• _WHAT THE TASK ASKS_: Print this span of the material below exactly: the line with "Task: Go to the browser Home page", the line with "Task: Open DedeCMS维基手册 link", and every line between them, but nothing else.

(RECORDS SHOWN)

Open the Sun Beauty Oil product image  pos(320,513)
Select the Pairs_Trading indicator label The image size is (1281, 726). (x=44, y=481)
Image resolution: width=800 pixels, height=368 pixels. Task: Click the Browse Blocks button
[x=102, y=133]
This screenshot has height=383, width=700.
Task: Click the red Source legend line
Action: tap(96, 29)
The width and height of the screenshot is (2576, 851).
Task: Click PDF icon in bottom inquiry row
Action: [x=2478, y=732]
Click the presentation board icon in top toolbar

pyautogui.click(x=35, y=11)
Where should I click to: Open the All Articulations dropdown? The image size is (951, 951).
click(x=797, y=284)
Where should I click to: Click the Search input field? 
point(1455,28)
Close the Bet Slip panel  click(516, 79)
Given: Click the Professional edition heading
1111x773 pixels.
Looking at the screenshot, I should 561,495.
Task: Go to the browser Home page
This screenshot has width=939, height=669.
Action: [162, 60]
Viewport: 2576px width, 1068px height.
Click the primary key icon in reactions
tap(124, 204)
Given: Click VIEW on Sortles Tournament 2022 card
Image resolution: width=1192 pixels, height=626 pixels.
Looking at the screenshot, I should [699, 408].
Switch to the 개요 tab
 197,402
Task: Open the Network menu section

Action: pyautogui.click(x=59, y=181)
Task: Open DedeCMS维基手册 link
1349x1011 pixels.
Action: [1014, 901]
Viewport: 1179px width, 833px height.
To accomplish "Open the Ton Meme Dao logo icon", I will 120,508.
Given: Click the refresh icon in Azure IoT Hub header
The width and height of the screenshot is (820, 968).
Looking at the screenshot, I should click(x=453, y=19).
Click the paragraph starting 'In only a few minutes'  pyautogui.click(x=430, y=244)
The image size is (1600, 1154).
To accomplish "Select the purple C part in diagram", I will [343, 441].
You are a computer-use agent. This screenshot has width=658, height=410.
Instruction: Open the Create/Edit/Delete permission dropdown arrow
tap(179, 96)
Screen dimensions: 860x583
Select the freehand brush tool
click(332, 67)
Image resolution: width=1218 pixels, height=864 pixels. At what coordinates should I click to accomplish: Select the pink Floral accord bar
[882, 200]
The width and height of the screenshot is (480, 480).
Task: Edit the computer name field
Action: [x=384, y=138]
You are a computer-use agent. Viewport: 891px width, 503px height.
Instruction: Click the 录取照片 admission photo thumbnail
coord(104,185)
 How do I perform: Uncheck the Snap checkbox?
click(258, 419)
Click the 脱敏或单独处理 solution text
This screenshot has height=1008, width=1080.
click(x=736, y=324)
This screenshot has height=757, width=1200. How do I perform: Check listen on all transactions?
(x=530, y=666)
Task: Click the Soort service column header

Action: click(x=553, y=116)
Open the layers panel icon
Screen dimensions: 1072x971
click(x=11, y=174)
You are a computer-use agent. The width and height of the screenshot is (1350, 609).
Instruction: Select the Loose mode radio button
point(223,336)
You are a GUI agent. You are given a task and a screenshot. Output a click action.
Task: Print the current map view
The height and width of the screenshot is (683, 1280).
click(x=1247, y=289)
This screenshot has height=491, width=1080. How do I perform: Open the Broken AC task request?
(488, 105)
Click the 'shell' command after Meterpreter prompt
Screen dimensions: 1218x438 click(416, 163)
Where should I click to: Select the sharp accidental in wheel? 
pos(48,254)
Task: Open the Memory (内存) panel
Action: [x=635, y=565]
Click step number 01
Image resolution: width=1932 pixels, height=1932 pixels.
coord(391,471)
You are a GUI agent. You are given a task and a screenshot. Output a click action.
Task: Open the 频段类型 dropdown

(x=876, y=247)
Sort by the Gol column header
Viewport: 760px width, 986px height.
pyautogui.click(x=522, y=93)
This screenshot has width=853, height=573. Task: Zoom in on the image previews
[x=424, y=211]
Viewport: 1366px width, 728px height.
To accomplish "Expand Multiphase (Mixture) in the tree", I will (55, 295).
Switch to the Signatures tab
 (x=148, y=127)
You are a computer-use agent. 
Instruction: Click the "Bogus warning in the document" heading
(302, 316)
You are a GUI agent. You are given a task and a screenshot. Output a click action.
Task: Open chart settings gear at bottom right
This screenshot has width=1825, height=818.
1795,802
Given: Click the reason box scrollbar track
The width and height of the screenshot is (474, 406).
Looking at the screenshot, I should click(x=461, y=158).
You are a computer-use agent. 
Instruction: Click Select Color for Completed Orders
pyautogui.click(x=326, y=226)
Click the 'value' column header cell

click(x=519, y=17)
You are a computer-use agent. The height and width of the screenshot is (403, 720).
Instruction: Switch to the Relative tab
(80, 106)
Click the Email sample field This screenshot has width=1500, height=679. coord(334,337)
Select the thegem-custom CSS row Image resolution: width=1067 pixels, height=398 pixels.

(End RECORDS SHOWN)

• _RESULT OF THE EXERCISE_:
Task: Go to the browser Home page
This screenshot has width=939, height=669.
Action: [162, 60]
Viewport: 2576px width, 1068px height.
Click the primary key icon in reactions
tap(124, 204)
Given: Click VIEW on Sortles Tournament 2022 card
Image resolution: width=1192 pixels, height=626 pixels.
Looking at the screenshot, I should [699, 408].
Switch to the 개요 tab
 197,402
Task: Open the Network menu section

Action: pyautogui.click(x=59, y=181)
Task: Open DedeCMS维基手册 link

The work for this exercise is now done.